- About this exercise
Only the lines from the one containing "Task: Clear the input and output" through the end of the listing are to be repeated, exactly and without pictures.

- The records
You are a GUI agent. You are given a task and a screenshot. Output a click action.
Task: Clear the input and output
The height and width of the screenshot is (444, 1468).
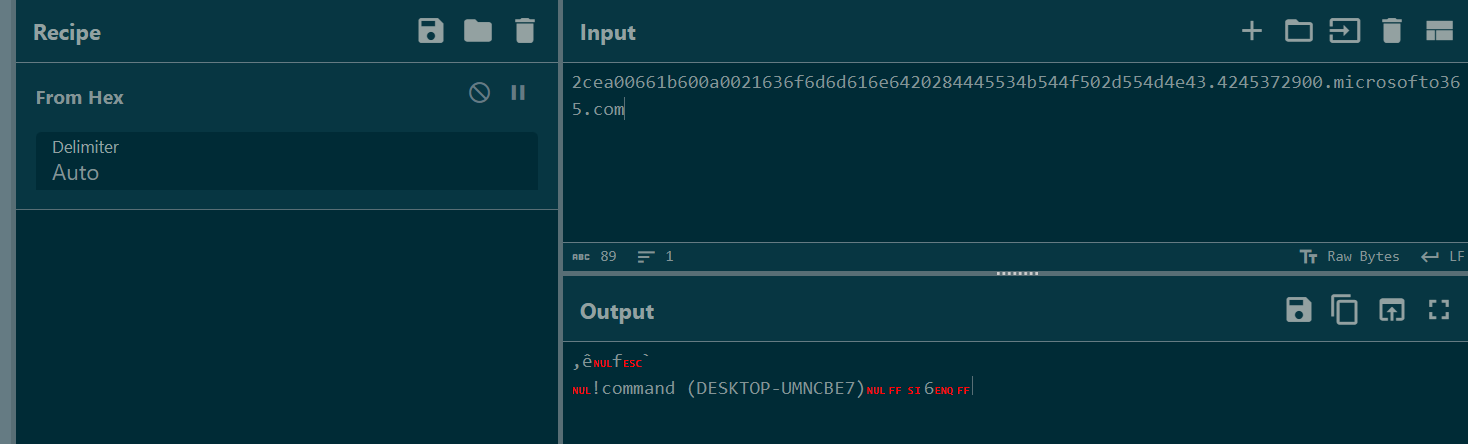(x=1391, y=31)
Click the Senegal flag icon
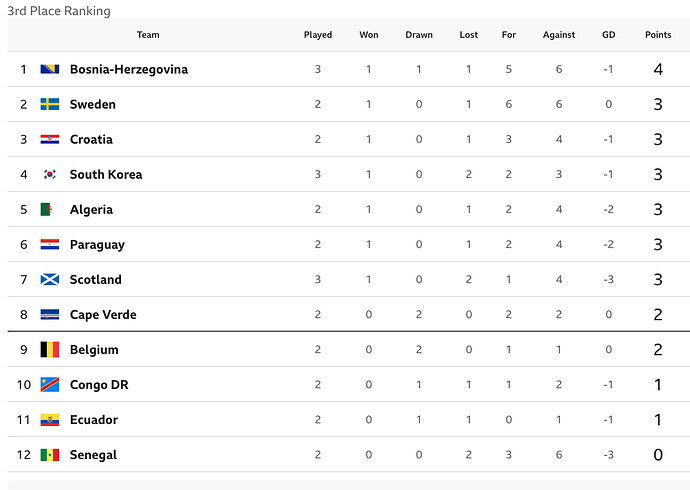Image resolution: width=690 pixels, height=490 pixels. point(50,455)
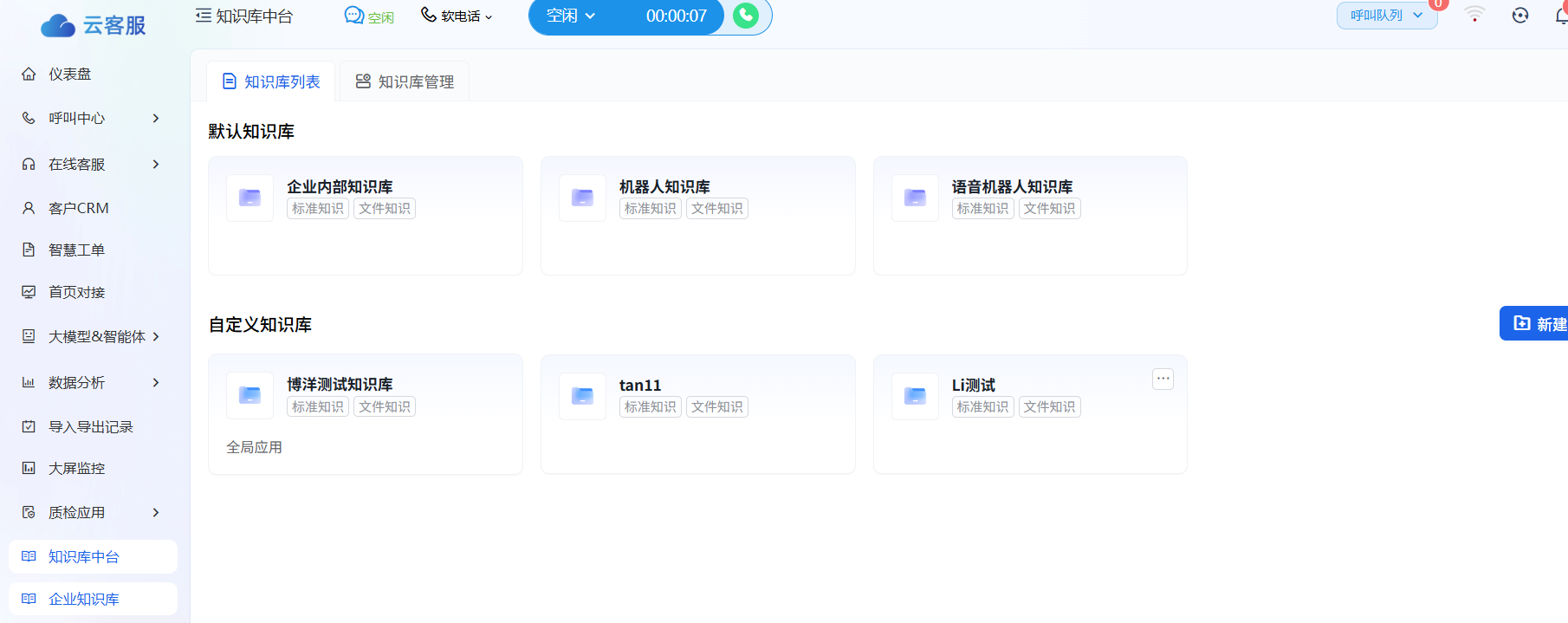Open the 软电话 dropdown
Viewport: 1568px width, 623px height.
click(x=457, y=16)
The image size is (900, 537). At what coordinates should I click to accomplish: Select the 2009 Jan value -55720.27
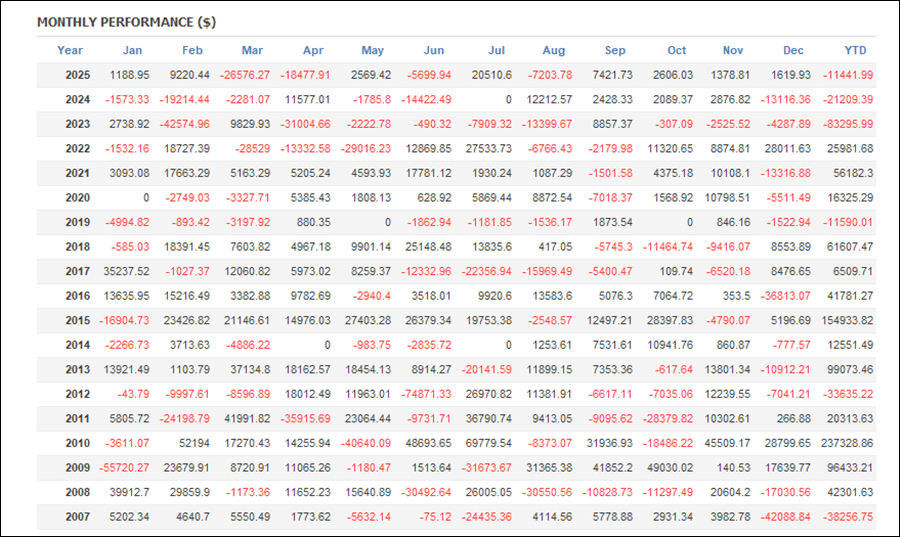coord(123,468)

- Solution for this task
Task: Clear the input and output
The height and width of the screenshot is (444, 1468).
(x=1391, y=31)
Click the Senegal flag icon
Image resolution: width=690 pixels, height=490 pixels. point(50,455)
Open the 软电话 dropdown
Viewport: 1568px width, 623px height.
click(x=457, y=16)
The image size is (900, 537). At what coordinates should I click to accomplish: Select the 2009 Jan value -55720.27
coord(123,468)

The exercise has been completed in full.